::: EXERCISE DATA

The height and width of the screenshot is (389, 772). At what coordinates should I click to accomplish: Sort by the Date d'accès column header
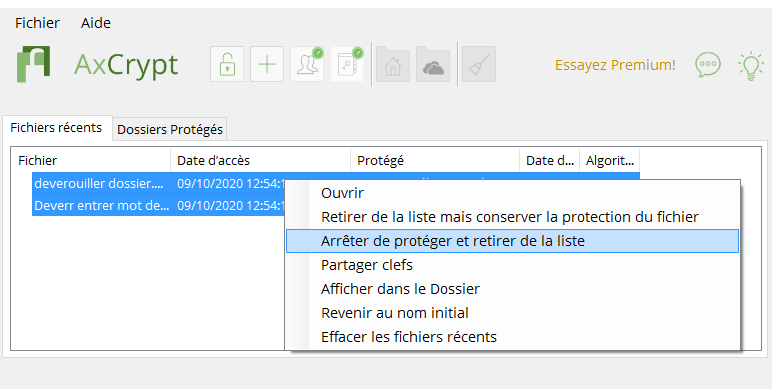pos(260,160)
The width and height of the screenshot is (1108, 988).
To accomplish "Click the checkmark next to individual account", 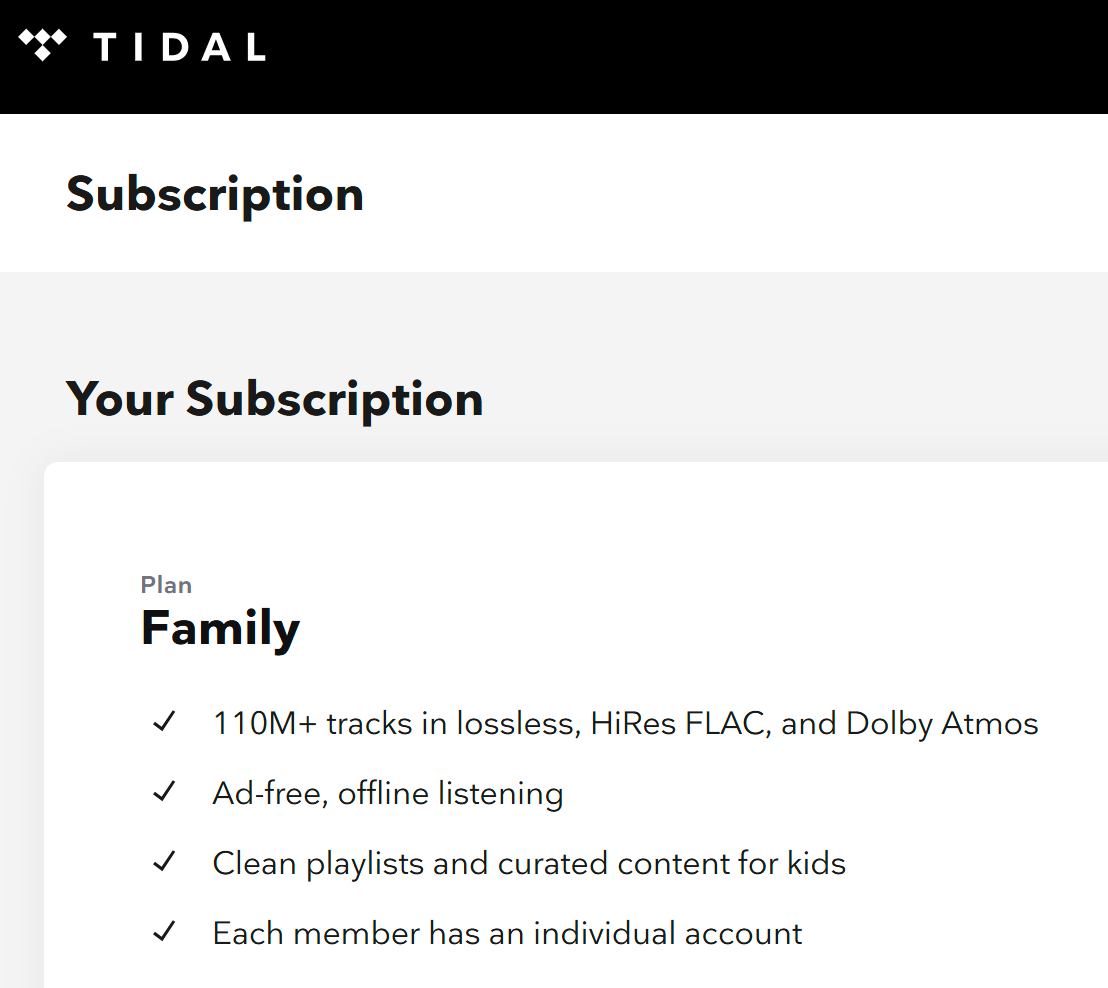I will [164, 932].
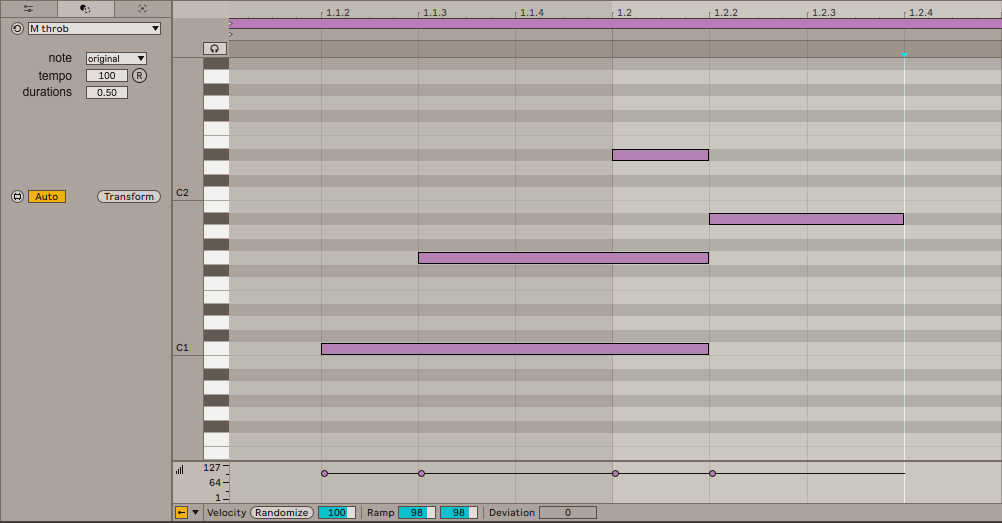Screen dimensions: 1002x523
Task: Enable the headphone MIDI preview button
Action: coord(215,48)
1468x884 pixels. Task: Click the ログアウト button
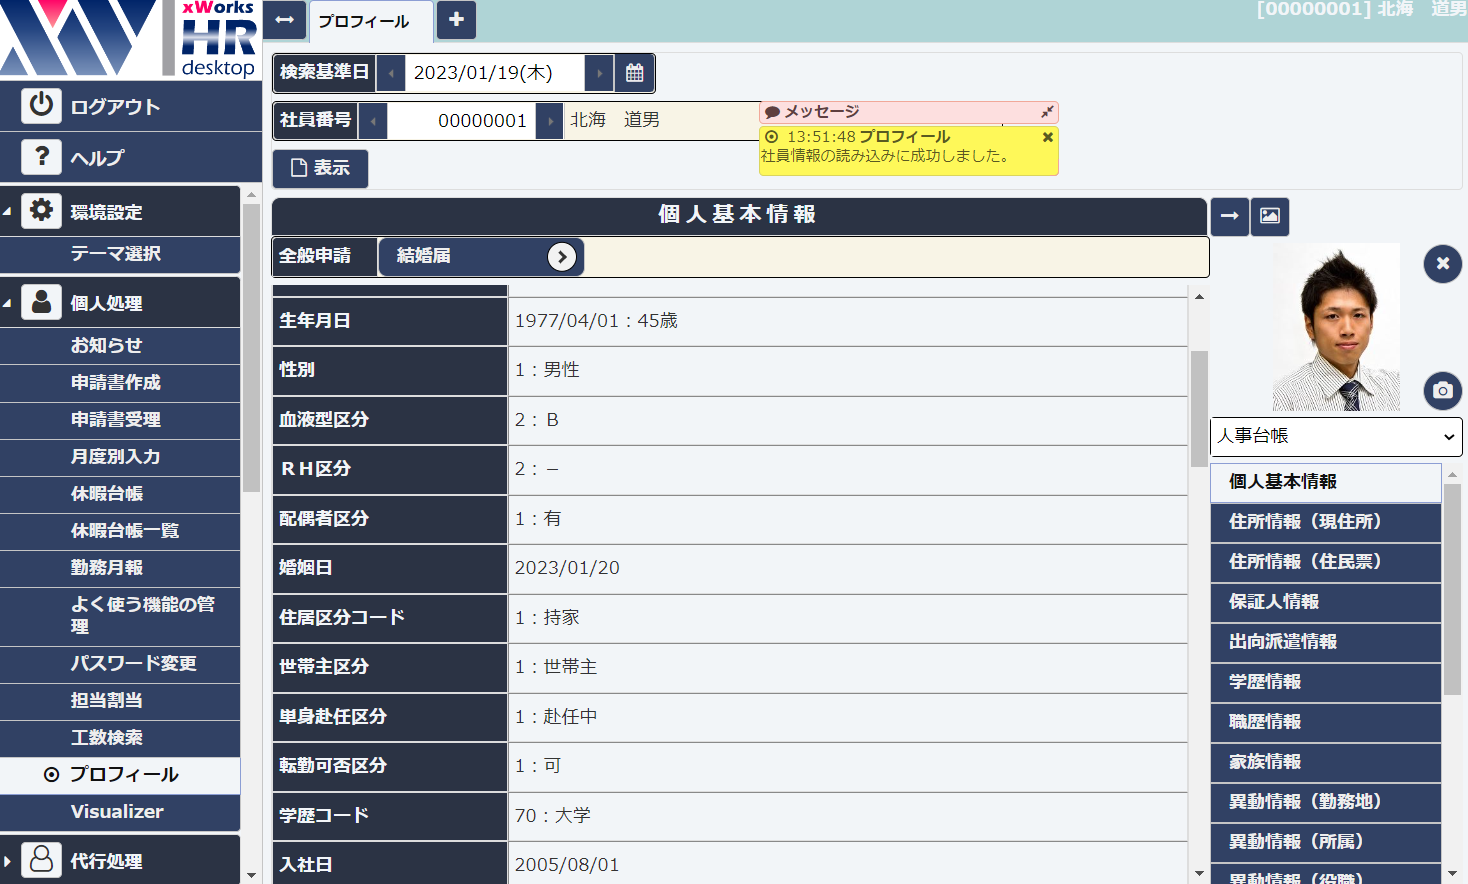[115, 107]
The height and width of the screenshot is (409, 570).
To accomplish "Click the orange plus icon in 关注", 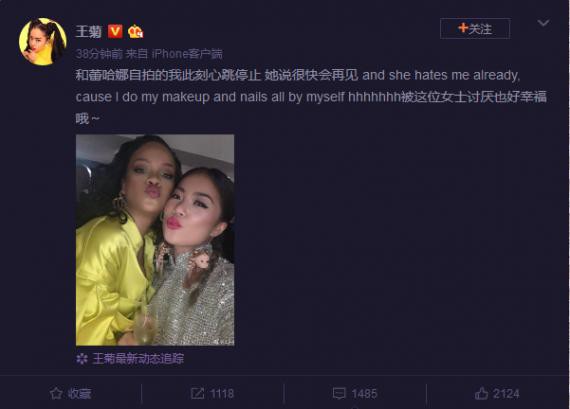I will (463, 28).
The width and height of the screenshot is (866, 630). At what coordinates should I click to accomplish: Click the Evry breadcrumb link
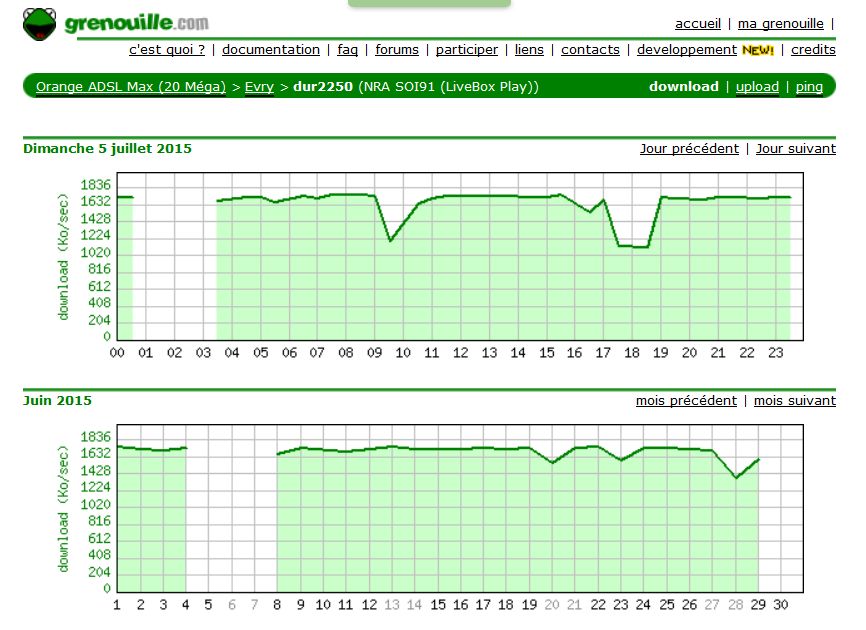(x=259, y=87)
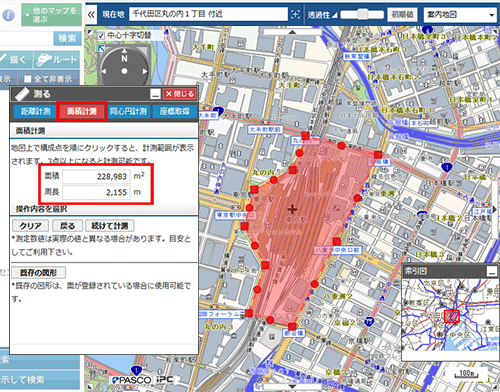Pan map east with compass right arrow

click(x=145, y=71)
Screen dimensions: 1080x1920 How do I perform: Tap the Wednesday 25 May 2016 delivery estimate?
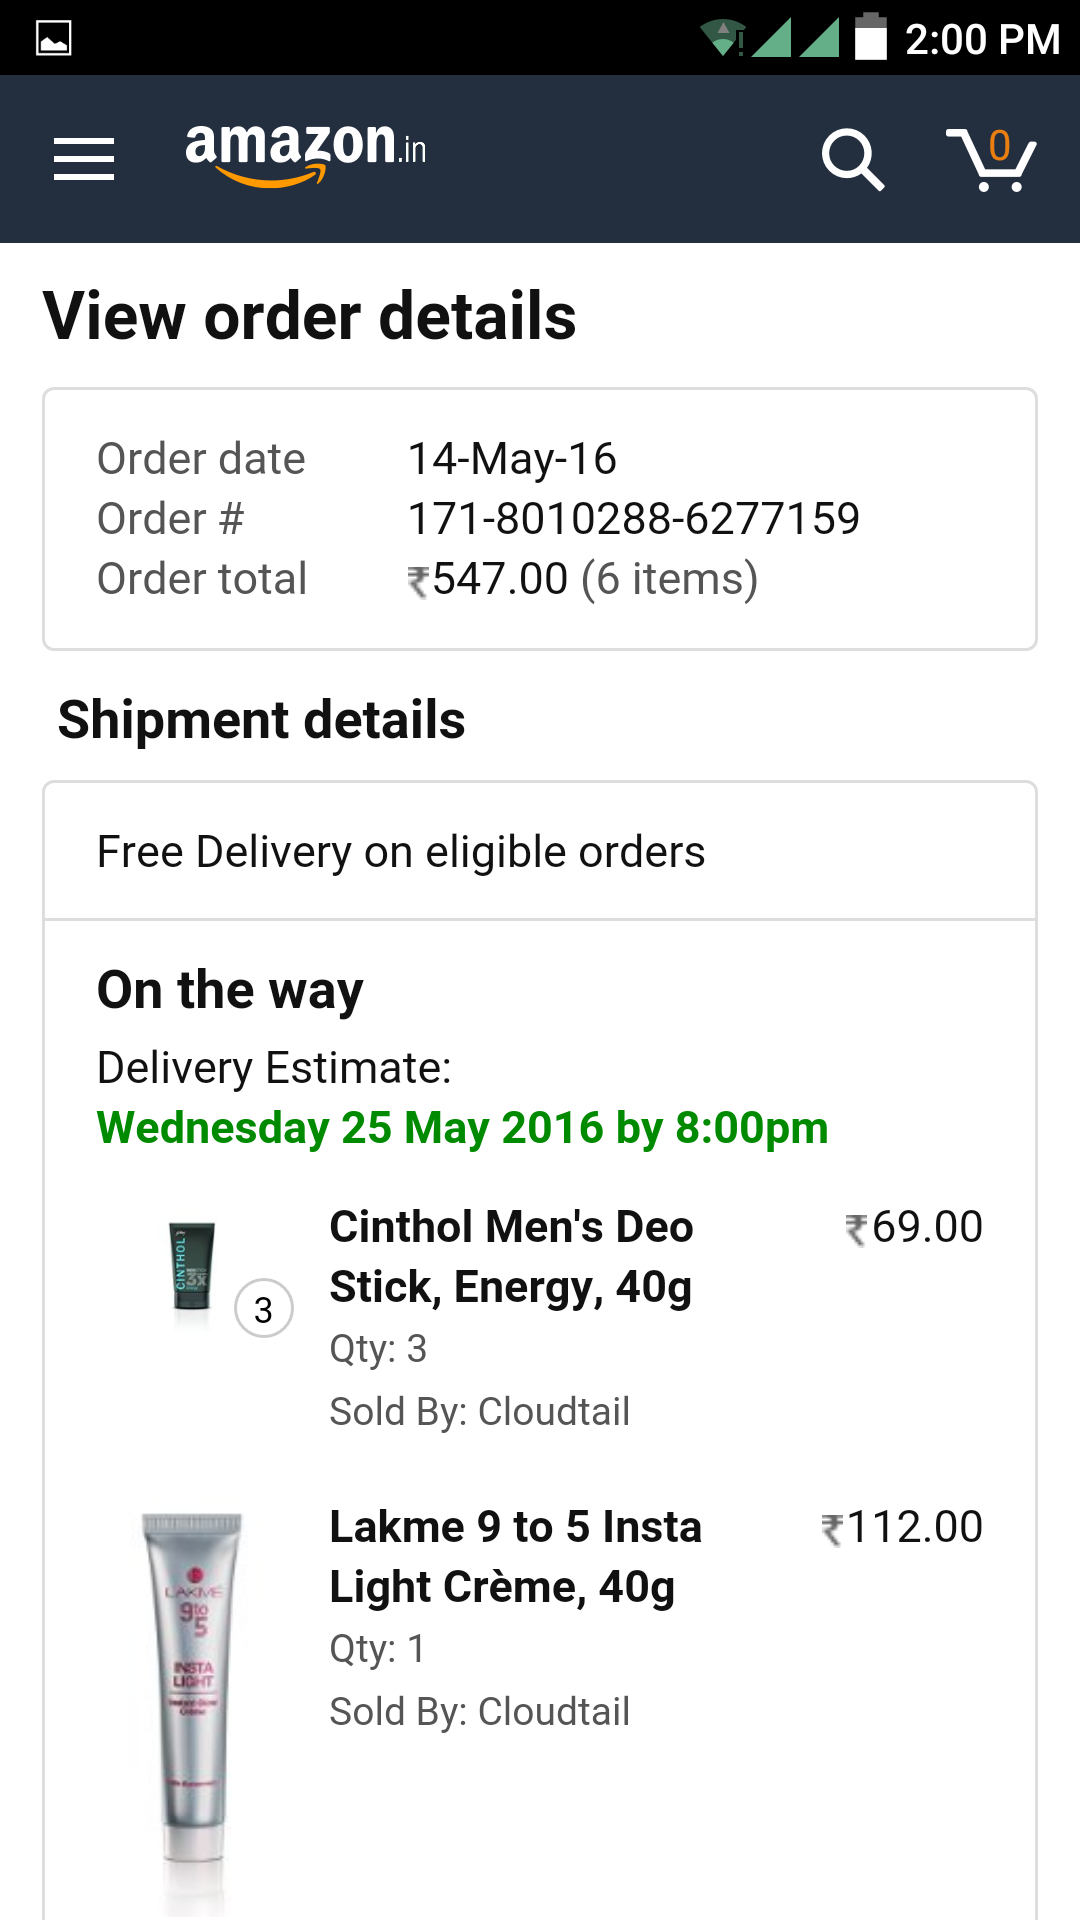pos(463,1128)
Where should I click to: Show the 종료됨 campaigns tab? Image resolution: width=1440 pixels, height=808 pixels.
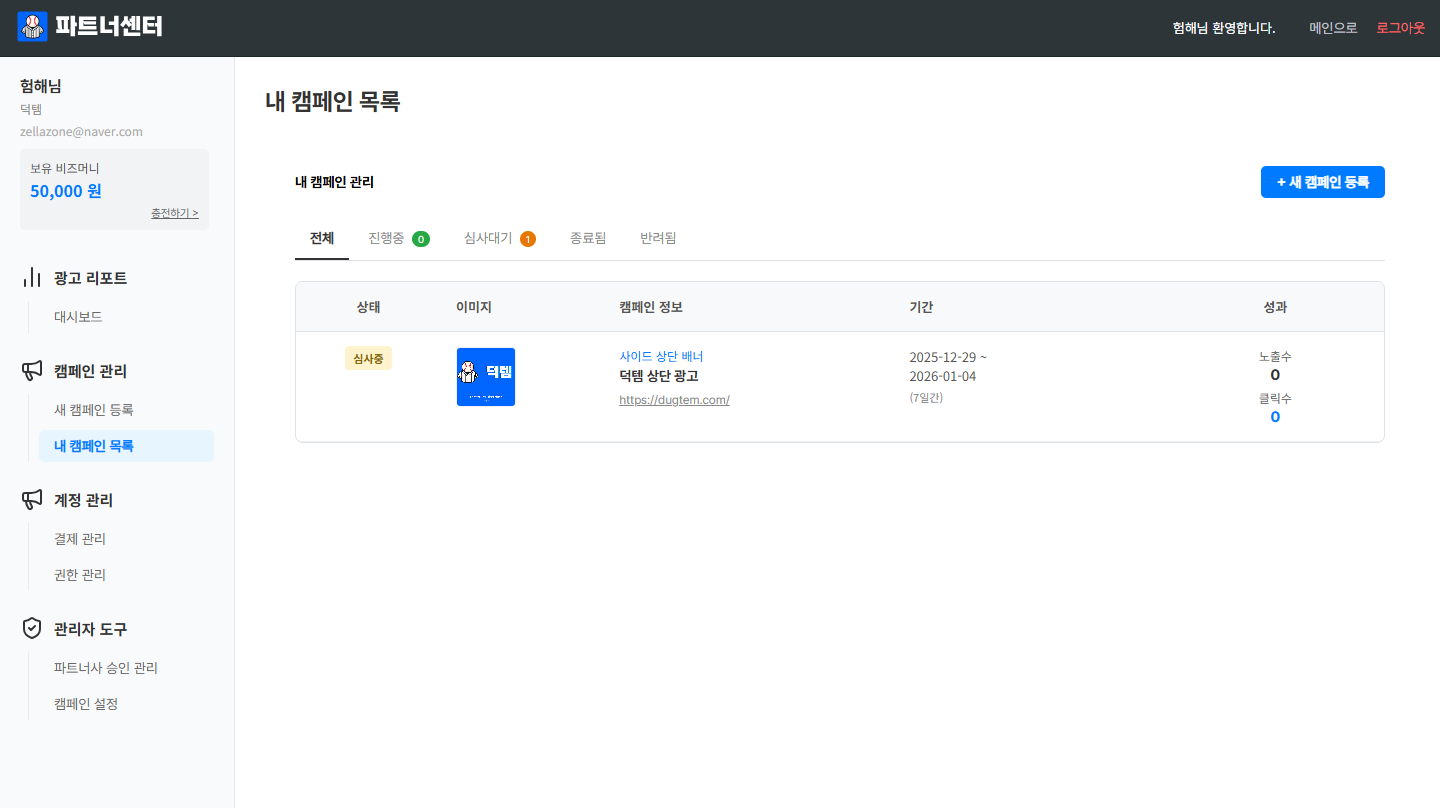(588, 238)
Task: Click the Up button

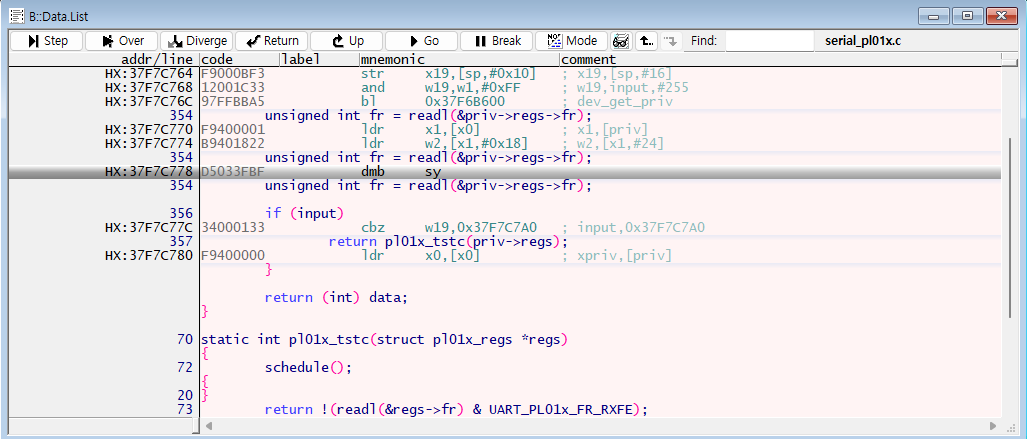Action: (347, 41)
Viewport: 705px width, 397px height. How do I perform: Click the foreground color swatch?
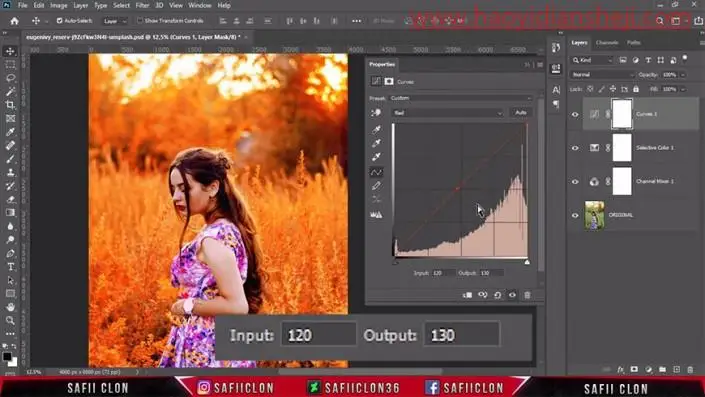(x=7, y=357)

::::::

◆ HOW TO COMPLETE THIS TASK: Exactly as written, restate the lines above from the opening line through the one holding "The width and height of the screenshot is (1108, 988).", omitting the pictures.

◆ ANSWER FOR THIS EXERCISE:
The height and width of the screenshot is (389, 772). At what coordinates should I click to accomplish: Sort by the Date d'accès column header
pos(260,160)
The width and height of the screenshot is (1108, 988).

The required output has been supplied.